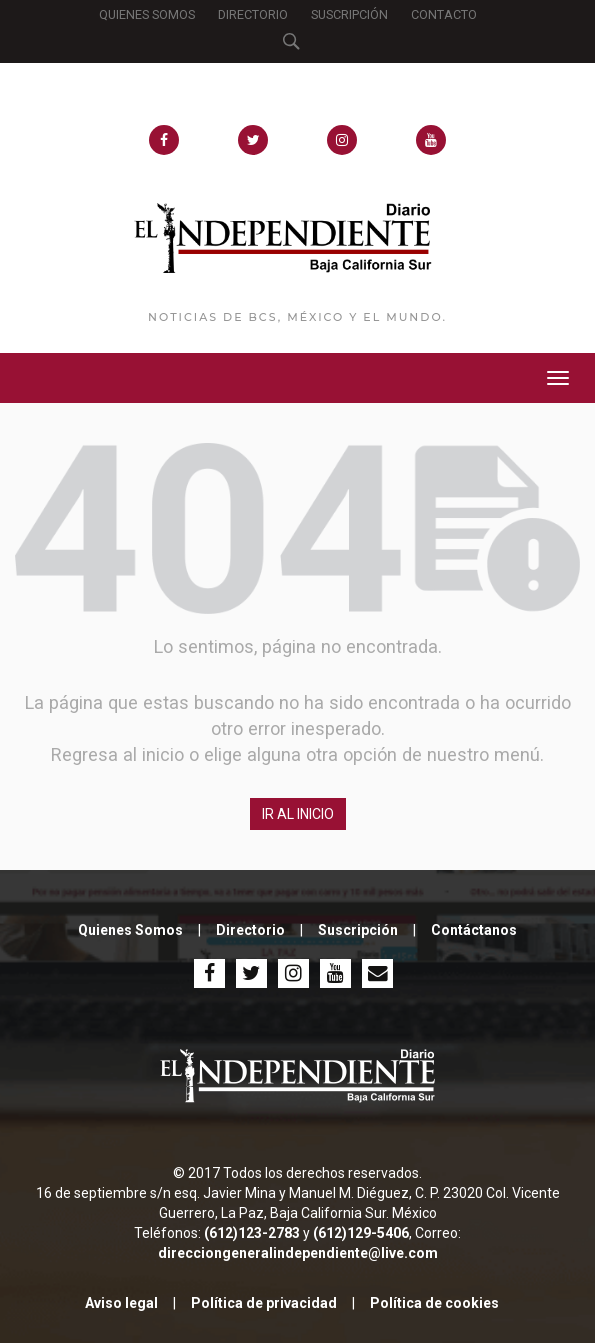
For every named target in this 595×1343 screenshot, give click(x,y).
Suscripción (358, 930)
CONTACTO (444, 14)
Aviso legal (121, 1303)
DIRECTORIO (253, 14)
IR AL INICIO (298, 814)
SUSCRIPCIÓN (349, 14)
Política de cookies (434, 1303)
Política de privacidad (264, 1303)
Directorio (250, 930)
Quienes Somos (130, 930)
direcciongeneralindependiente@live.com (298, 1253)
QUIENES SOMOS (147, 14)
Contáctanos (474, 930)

* * *

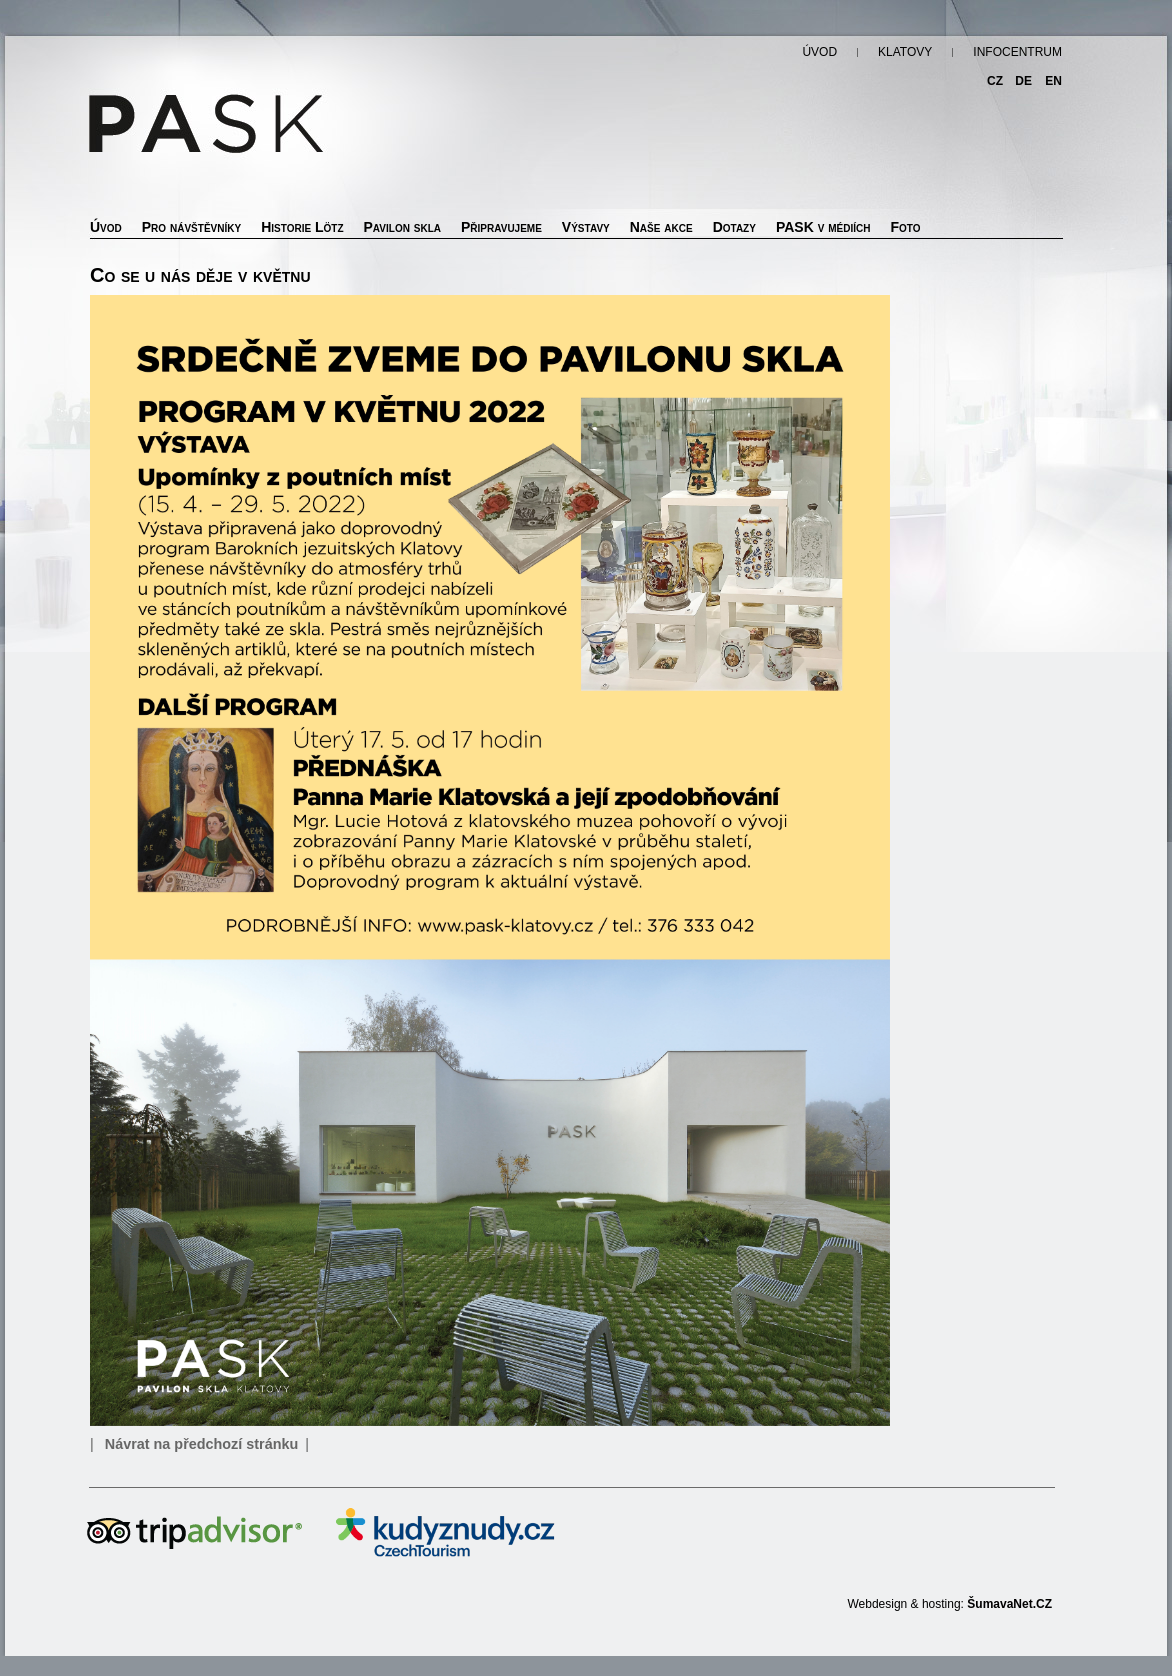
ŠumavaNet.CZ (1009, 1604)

BRIEF: Rewrite the material starting at the line that contains "For every named" and ending at the line that contains "QUIENES SOMOS (147, 14)", with "named" replaced by "labeled" and everything else left unchanged.

OUTPUT FOR THIS EXERCISE:
For every labeled target in this 595×1343 screenshot, give click(x,y).
Suscripción (358, 930)
CONTACTO (444, 14)
Aviso legal (121, 1303)
DIRECTORIO (253, 14)
IR AL INICIO (298, 814)
SUSCRIPCIÓN (349, 14)
Política de cookies (434, 1303)
Política de privacidad (264, 1303)
Directorio (250, 930)
Quienes Somos (130, 930)
direcciongeneralindependiente@live.com (298, 1253)
QUIENES SOMOS (147, 14)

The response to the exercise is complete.